EXERCISE GOAL: Restate word for word every line from the top of the data below down through the line that holds "980x487 pixels.".

RECORDS SHOWN:
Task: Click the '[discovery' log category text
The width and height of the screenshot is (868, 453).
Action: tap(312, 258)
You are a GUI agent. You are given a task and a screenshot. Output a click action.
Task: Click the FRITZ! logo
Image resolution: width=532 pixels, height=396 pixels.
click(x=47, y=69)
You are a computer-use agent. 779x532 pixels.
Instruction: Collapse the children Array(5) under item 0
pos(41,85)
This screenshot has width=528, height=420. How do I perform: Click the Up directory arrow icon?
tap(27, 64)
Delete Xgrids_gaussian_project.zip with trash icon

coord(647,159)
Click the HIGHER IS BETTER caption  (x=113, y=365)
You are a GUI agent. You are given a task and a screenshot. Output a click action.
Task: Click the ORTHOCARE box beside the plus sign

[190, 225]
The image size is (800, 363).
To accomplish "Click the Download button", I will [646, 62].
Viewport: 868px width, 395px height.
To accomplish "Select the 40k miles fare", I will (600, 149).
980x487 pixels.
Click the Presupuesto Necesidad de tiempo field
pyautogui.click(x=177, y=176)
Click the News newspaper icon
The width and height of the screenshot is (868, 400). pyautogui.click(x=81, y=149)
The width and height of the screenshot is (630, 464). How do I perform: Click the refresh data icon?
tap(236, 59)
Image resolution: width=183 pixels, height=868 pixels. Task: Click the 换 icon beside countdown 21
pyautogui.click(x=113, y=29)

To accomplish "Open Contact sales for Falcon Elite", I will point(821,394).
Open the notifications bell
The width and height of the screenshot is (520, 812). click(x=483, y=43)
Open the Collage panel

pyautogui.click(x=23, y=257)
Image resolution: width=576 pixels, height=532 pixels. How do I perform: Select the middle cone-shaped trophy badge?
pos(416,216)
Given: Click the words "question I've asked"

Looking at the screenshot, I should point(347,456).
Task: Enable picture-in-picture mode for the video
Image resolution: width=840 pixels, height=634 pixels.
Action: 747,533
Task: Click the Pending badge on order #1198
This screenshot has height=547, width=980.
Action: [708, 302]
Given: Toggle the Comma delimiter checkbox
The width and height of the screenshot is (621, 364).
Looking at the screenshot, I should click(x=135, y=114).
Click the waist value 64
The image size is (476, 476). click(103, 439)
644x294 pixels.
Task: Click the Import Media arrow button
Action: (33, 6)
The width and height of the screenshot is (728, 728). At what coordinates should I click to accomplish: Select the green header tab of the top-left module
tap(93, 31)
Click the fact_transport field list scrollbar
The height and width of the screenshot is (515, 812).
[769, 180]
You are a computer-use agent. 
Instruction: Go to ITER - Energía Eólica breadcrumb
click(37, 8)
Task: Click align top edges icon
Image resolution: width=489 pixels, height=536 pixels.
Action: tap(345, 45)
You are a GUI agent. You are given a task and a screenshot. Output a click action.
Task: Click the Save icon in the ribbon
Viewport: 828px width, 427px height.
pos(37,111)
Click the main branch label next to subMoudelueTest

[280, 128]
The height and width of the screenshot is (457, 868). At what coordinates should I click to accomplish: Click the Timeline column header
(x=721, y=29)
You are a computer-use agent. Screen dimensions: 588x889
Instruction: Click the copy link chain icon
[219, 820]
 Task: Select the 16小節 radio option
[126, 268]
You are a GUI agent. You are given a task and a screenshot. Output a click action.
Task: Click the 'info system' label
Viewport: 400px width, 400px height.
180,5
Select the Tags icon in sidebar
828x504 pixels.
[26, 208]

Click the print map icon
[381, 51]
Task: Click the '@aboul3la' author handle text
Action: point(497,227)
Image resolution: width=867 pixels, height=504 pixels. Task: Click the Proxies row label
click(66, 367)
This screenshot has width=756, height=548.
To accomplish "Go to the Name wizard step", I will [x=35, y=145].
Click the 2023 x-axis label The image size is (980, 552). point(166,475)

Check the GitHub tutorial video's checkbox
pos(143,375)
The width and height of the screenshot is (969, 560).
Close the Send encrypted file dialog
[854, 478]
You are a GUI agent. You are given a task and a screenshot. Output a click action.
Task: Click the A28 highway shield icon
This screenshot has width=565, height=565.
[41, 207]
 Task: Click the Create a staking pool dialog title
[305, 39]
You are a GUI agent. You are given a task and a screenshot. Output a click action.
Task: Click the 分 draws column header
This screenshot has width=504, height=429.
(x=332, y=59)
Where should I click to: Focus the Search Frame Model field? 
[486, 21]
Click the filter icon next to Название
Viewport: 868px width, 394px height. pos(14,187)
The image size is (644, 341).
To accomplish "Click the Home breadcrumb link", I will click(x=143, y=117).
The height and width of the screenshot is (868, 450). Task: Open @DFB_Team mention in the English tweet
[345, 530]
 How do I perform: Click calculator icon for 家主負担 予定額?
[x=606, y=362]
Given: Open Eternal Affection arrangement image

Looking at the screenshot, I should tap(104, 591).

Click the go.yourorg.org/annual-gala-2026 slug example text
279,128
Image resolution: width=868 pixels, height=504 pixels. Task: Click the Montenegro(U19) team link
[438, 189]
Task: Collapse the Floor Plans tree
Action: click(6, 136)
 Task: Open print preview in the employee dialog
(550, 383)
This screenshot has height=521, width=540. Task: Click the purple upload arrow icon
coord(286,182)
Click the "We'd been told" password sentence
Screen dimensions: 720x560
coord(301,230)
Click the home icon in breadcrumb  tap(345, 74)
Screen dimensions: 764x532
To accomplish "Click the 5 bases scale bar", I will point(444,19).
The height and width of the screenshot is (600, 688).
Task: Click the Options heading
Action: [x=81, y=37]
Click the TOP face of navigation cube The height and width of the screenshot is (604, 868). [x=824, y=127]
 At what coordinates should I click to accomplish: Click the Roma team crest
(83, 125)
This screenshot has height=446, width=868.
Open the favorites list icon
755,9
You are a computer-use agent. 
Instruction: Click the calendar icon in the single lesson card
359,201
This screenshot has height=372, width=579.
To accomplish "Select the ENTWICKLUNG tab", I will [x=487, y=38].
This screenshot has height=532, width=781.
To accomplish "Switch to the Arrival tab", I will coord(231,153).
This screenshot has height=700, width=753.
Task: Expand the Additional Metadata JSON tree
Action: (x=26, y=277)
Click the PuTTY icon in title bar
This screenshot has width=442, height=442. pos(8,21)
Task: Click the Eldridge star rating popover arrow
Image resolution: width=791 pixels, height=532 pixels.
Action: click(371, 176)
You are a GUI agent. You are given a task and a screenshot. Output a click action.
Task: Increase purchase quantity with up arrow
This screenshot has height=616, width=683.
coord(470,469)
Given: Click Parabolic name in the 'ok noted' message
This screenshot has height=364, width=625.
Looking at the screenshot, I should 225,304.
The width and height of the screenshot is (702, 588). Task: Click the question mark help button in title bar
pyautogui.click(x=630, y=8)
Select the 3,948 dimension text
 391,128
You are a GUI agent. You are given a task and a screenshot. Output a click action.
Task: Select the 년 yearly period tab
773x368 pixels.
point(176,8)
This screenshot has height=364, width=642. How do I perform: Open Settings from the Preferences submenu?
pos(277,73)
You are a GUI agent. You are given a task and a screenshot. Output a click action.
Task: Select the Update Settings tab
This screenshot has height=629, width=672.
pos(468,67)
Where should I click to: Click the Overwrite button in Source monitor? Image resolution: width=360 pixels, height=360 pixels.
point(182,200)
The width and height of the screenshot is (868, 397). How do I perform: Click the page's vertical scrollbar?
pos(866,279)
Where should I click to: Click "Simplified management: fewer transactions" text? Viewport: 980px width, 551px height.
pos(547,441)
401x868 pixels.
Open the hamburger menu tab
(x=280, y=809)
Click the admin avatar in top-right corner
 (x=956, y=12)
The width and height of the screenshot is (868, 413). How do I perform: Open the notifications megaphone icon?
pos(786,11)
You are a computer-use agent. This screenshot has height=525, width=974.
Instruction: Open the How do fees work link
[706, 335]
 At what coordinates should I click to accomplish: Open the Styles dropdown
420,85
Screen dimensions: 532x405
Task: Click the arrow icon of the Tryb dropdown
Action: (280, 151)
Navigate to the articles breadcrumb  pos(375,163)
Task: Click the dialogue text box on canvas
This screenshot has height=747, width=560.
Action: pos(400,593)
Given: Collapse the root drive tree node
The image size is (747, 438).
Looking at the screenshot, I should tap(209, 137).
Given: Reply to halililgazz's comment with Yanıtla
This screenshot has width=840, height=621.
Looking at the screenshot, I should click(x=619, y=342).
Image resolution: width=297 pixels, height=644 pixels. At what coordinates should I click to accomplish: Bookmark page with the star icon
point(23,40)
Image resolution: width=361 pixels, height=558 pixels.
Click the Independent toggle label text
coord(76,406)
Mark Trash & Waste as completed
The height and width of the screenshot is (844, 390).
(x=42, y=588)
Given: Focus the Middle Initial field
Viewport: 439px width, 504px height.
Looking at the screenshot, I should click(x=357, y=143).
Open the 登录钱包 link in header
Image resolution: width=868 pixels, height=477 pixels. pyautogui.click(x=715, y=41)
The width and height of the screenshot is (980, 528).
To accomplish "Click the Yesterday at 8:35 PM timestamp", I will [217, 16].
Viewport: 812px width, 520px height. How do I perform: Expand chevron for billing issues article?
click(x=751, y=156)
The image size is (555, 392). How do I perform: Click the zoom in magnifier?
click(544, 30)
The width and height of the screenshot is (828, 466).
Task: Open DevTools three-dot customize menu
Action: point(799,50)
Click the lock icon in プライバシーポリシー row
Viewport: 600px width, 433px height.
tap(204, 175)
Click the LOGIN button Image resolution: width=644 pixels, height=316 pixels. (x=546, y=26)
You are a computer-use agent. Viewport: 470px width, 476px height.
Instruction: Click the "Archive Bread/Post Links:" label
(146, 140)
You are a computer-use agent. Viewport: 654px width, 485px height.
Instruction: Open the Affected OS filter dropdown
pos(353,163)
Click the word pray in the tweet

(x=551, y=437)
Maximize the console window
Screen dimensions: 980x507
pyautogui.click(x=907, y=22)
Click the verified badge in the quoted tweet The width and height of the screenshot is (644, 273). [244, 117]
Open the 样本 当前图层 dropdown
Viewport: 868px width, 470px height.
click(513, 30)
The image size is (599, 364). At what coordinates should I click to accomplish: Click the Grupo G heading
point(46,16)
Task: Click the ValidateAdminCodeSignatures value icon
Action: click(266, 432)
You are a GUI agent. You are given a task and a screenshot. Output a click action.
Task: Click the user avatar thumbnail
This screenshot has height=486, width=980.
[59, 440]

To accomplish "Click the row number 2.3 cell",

EXERCISE ANSWER:
Task: Click the '[discovery' log category text
The width and height of the screenshot is (868, 453).
Action: tap(312, 258)
You are a GUI agent. You are given a task and a screenshot. Output a click action.
Task: Click the FRITZ! logo
Image resolution: width=532 pixels, height=396 pixels.
click(x=47, y=69)
You are a computer-use agent. 779x532 pixels.
Instruction: Collapse the children Array(5) under item 0
pos(41,85)
This screenshot has width=528, height=420. How do I perform: Click the Up directory arrow icon?
tap(27, 64)
Delete Xgrids_gaussian_project.zip with trash icon

coord(647,159)
Click the HIGHER IS BETTER caption  (x=113, y=365)
You are a GUI agent. You are given a task and a screenshot. Output a click action.
Task: Click the ORTHOCARE box beside the plus sign

[190, 225]
The image size is (800, 363).
To accomplish "Click the Download button", I will [646, 62].
Viewport: 868px width, 395px height.
To accomplish "Select the 40k miles fare", I will (600, 149).
980x487 pixels.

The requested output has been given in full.